¹ Laboratory Astrophysics Group of the Max Planck Institute for Astronomy at the Friedrich Schiller University Jena, Institute of Solid State Physics, Helmholtzweg 3, 07743 Jena, Germany
² Laboratory for Astrophysics, Leiden Observatory, Leiden University, PO Box 9513, 2300 RA Leiden, The Netherlands
e-mail: chuang@strw.leidenuniv.nl
³ Max Planck Institute for Astronomy, Königstuhl 17, 69117 Heidelberg, Germany

Received: 8 December 2023
Accepted: 13 April 2024

Abstract

Context. The solid-state C₂H₂ chemistry in interstellar H₂O-rich ice has been proposed to explain astronomically observed complex organic molecules (COMs), including ketene (CH₂CO), acetaldehyde (CH₃CHO), and ethanol (CH₃CH₂OH), toward early star-forming regions. This formation mechanism is supported by recent laboratory studies and theoretical calculations for the reactions of C₂H₂+OH/H. However, the analog reaction of C₂H₂+NH₂ forming N-bearing species has been suggested to have a relatively low rate constant that is orders of magnitude lower than the value of C₂H₂+OH.

Aims.

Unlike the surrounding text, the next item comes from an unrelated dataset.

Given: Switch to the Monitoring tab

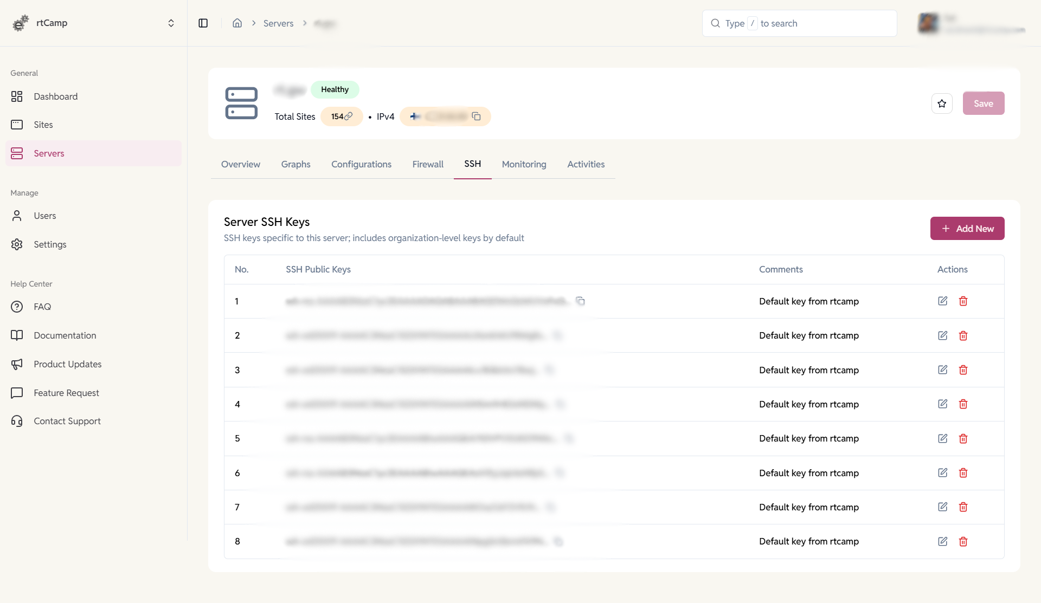Looking at the screenshot, I should coord(524,164).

This work extends our previous laboratory studies on O-bearing COM formation to investigate the interactions between C₂H₂ and NH₃ ice triggered by cosmic ray-induced secondary UV photons under molecular cloud conditions.

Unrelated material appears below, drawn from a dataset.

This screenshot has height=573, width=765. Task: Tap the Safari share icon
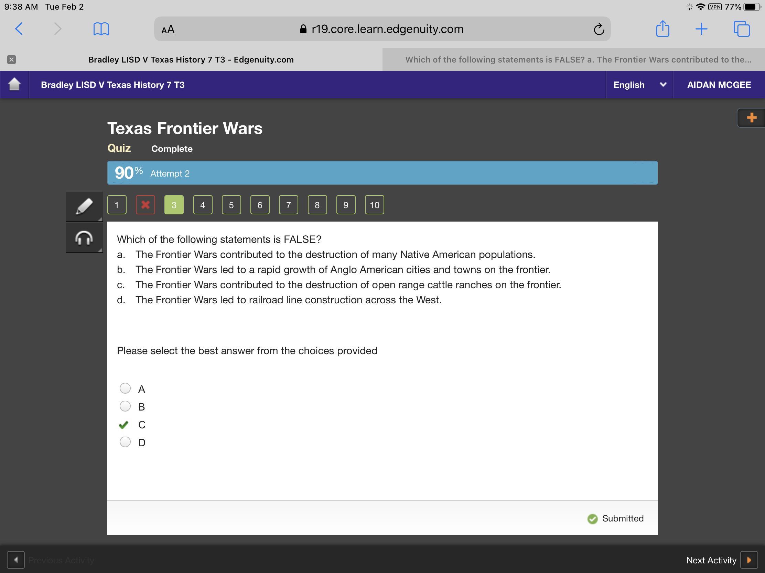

Methods. Experiments were performed in an ultra-high vacuum chamber to investigate the UV photolysis of the C₂H₂:NH₃ ice mixture at 10 K. The ongoing chemistry was monitored in situ by Fourier-transform infrared spectroscopy as a function of photon fluence. The IR spectral identification of the newly formed N-bearing products was further secured by a quadrupole mass spectrometer during the temperature-programmed desorption experiment.

Results. The studied ice chemistry of C₂ H₂ with NH₂ radicals and H atoms resulting from the UV photodissociation of NH₃ leads to the formation of several N-bearing COMs, including vinylamine (CH₂CHNH₂), acetaldimine (CH₃CHNH), acetonitrile (CH₃CN), ketenimine (CH₂CNH), and tentatively ethylamine (CH₃CH₂NH₂). The experimental results show an immediate and abundant CH₂CHNH₂ yield as the first-generation product, which is further converted into other chemical derivatives. The effective destruction and formation cross-section values of parent species and COMs were derived, and we discuss the chemical links among these molecules and their astronomical relevance.